Second, I wanted to write a novel. This is, of course, a success, with a now-complete second draft that I’m sending to beta readers in just a few days. It’s still far from a publishable state, if it’ll ever get there, but my writing of On Such a Volcano is perhaps the accomplishment this year I’m most proud of.
Third, I wanted my Japanese to reach a point where I could read Yoshiya Nobuko’s work. This didn’t quite bear fruit, but I cam closer than may have been expected. I did read half of her Wasurenagusa before deciding it was still a bit above my level and am now rereading Seabed. In reading prose fiction, I constantly confront both words and grammar that I don’t know, but it’s been thoroughly rewarding, and for the first year in a while, I felt like I made serious progress in my study of the language.
Fourth, I wanted to watch at least one non-anime film every week. This was accomplished with flying colors and moreover was done while watching one anime film a week as well. My greater appreciation of cinema is certainly a positive note from this year.
Fifth, I wanted to get through 25 anime from my backlog.

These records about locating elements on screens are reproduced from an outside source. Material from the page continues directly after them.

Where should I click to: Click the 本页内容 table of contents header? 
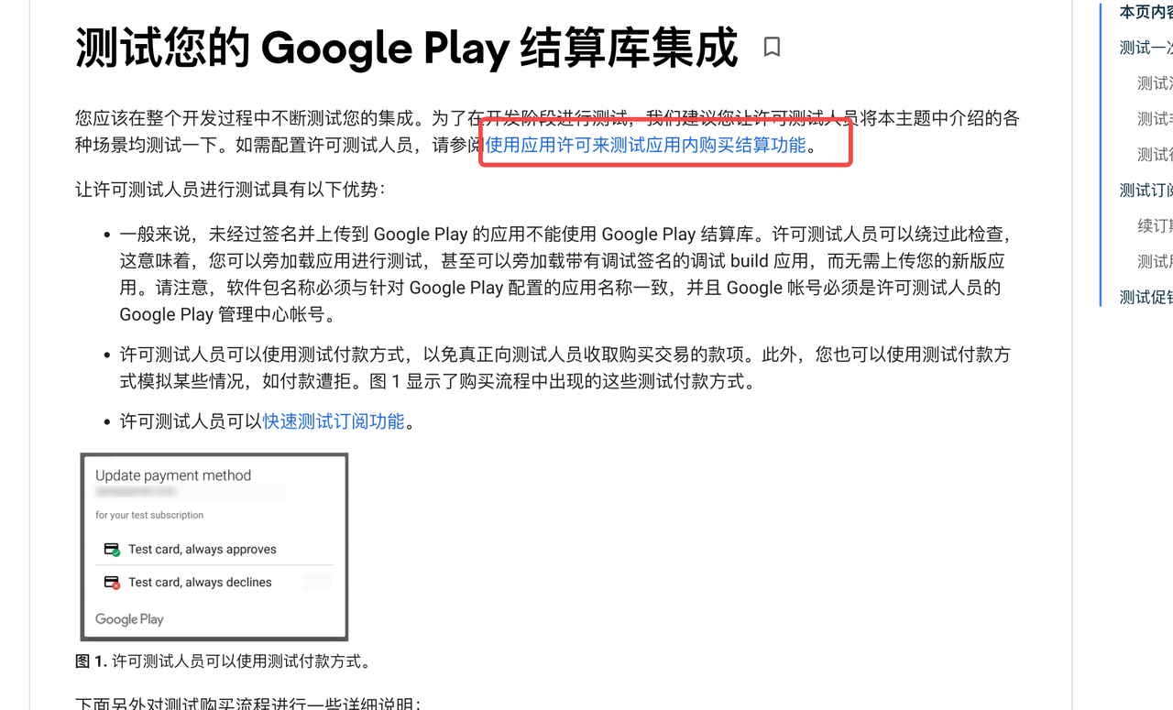coord(1146,12)
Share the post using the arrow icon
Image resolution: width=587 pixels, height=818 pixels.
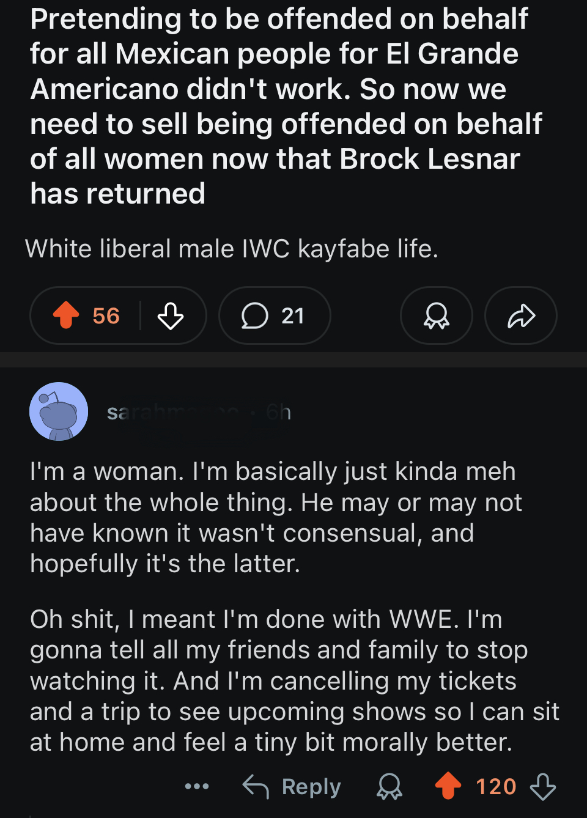point(521,316)
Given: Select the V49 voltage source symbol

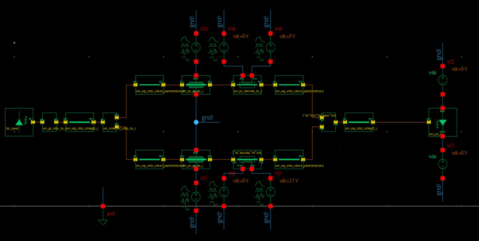Looking at the screenshot, I should pyautogui.click(x=270, y=47).
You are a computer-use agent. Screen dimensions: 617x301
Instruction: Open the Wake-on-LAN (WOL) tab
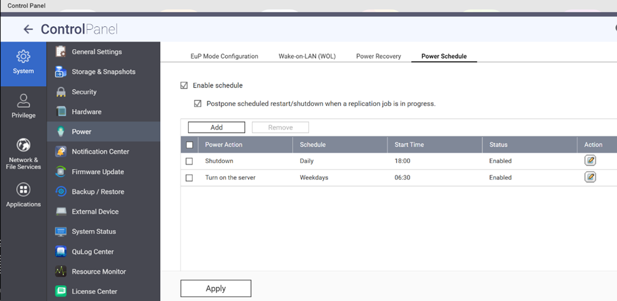pos(307,56)
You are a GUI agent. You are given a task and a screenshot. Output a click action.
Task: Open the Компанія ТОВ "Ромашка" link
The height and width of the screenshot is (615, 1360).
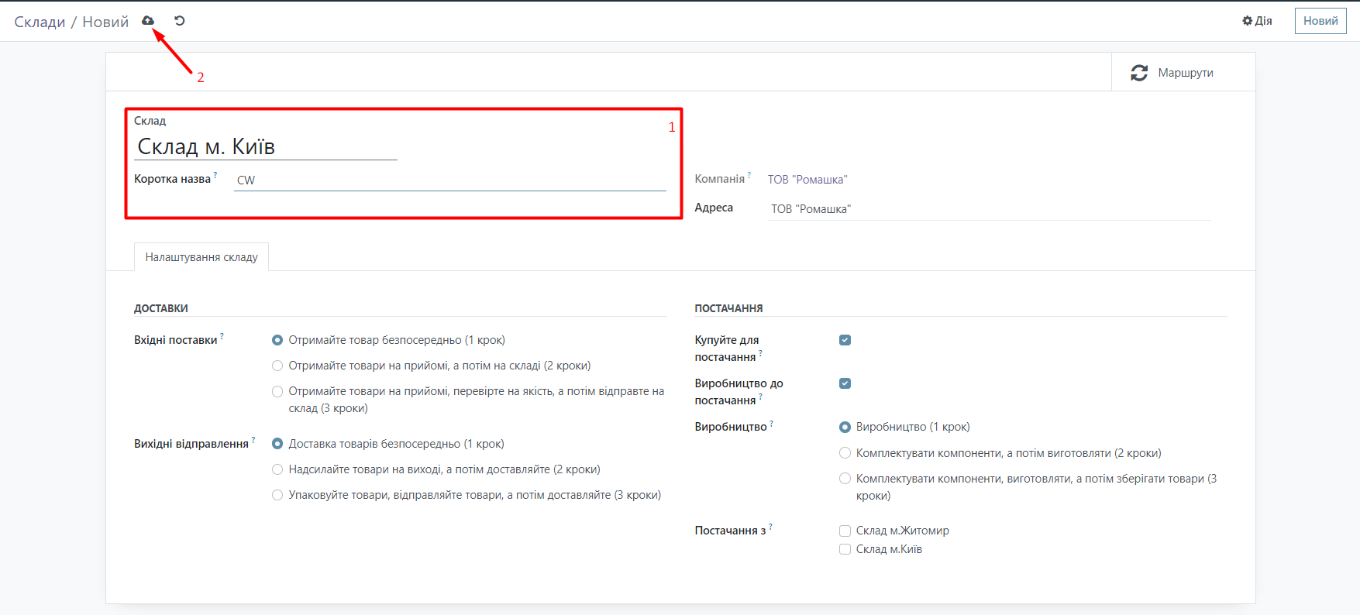(x=807, y=180)
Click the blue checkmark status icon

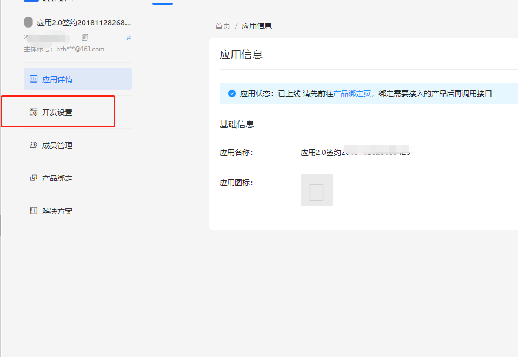pyautogui.click(x=231, y=93)
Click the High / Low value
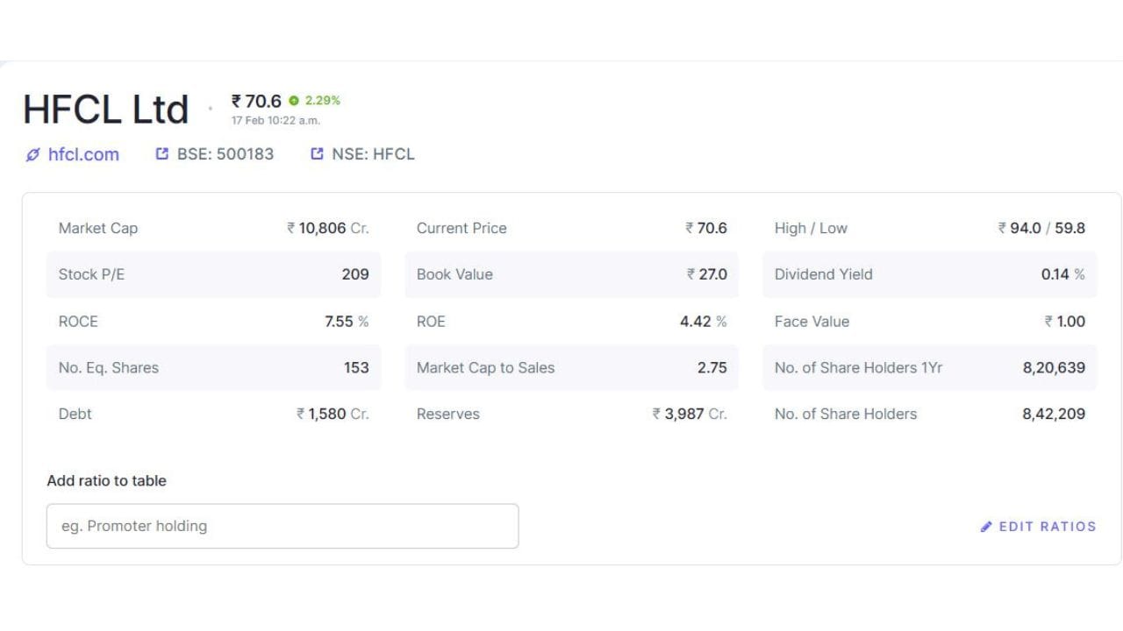Viewport: 1123px width, 631px height. (1041, 228)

That wasn’t quite accomplished, but we did hold steady in watching anime, even though film and reading took up quite a bit more of my time. Anime is far from the only medium I care for anymore, so it’s only reasonable that I’ve been watching less of it. While there are still hundreds I’d like to get to someday, I can’t say that I’m so upset about this.

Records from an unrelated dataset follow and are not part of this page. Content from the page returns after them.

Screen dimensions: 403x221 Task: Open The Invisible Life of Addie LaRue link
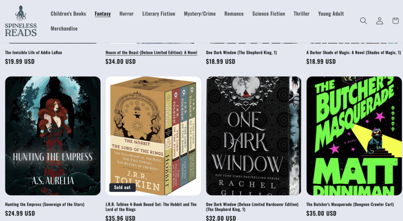click(x=33, y=53)
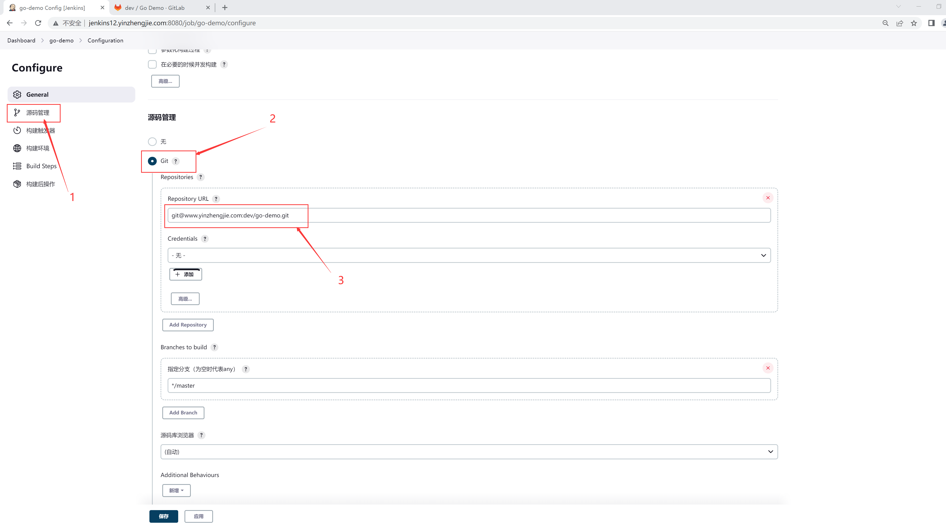Image resolution: width=946 pixels, height=524 pixels.
Task: Reload the page with refresh icon
Action: (x=38, y=23)
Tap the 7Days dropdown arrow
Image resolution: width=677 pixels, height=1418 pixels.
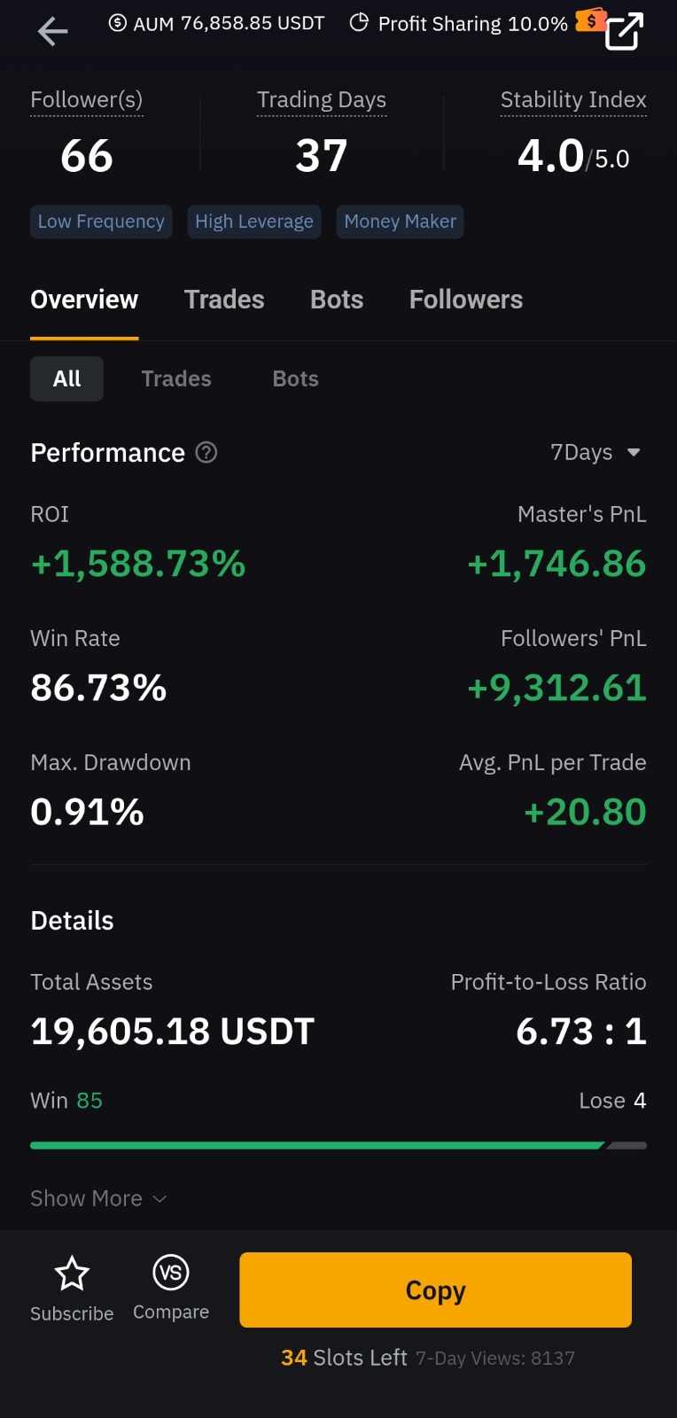tap(634, 453)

Sixth, I wanted to read more theory. As with film, this was absolutely delivered on. It’s honestly somewhat absurd when I think back to one year ago when I’d read functionally zero theory in four years, in comparison to now, where my work is sometimes criticized for being too theory-laden. I’ve got plenty more to read, and my thoughts are always evolving, but I ended up soaring past this resolution.

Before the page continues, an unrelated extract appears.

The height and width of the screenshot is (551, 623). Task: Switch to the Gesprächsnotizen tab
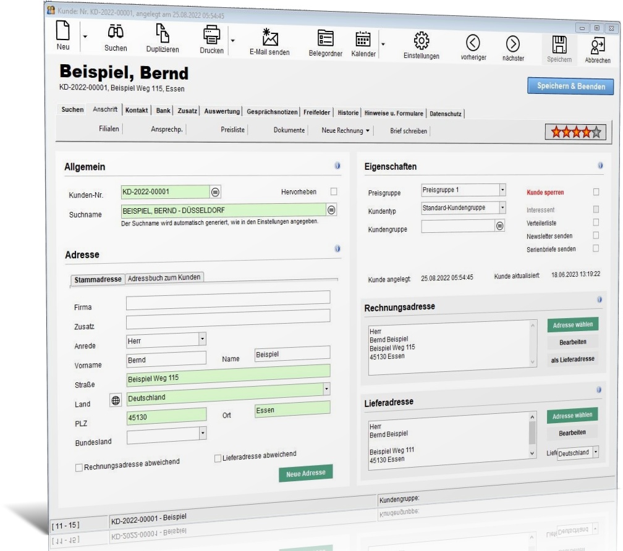[272, 112]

Seventh, I wanted to write about games. Unfortunately, school got in the way of most games, and I haven’t found time to do so.
Lastly, I wanted to save enough money to visit Japan. I did accomplish this, in a sense. While we didn’t travel to the country this year, we should have enough to do so in 2020. As a result, I’ll count it, even if I shouldn’t.
And so it comes time to set my goals for 2020, establishing a general plan for the year that I’m sure to break from.
First is the classic, never-fulfilled resolution: I want to work out. Perhaps to make things easier for myself, I don’t have super lofty goals: I just want to be able to do push-ups without feeling like I’m about to die.
Second, I’d like to sell my novel. Now, this is a lofty goal. To make myself really work for it though, I’m setting a regulation: if I haven’t sold my novel by the end of this year, it’s going away until I’ve written one or two more. I don’t want to waste my life on one story, so I see this is as necessary to not stagnate.
Third, I’d like to further improve my Japanese. Going to Japan may help, but really, I know that I just need to read more to get there. It can be tough to fit into my schedule at times, but I’ll be doing my best.
Fourth, I want to watch 100 films, and read 50 books. A spreadsheet already exists to ensure we hit the first one, but the second is all on me. It might be hard, seeing as I want to cut back a bit from how much reading I did this year-I love it, but reading three books at once isn’t an efficient use of my time-but I still want to hit it.
Lastly, I want to write about games. This might be my eternal resolution, but it’s for good reason. If I continue writing in the way I do, this is the most important route I can take. Now all I need to do is actually find time to play them.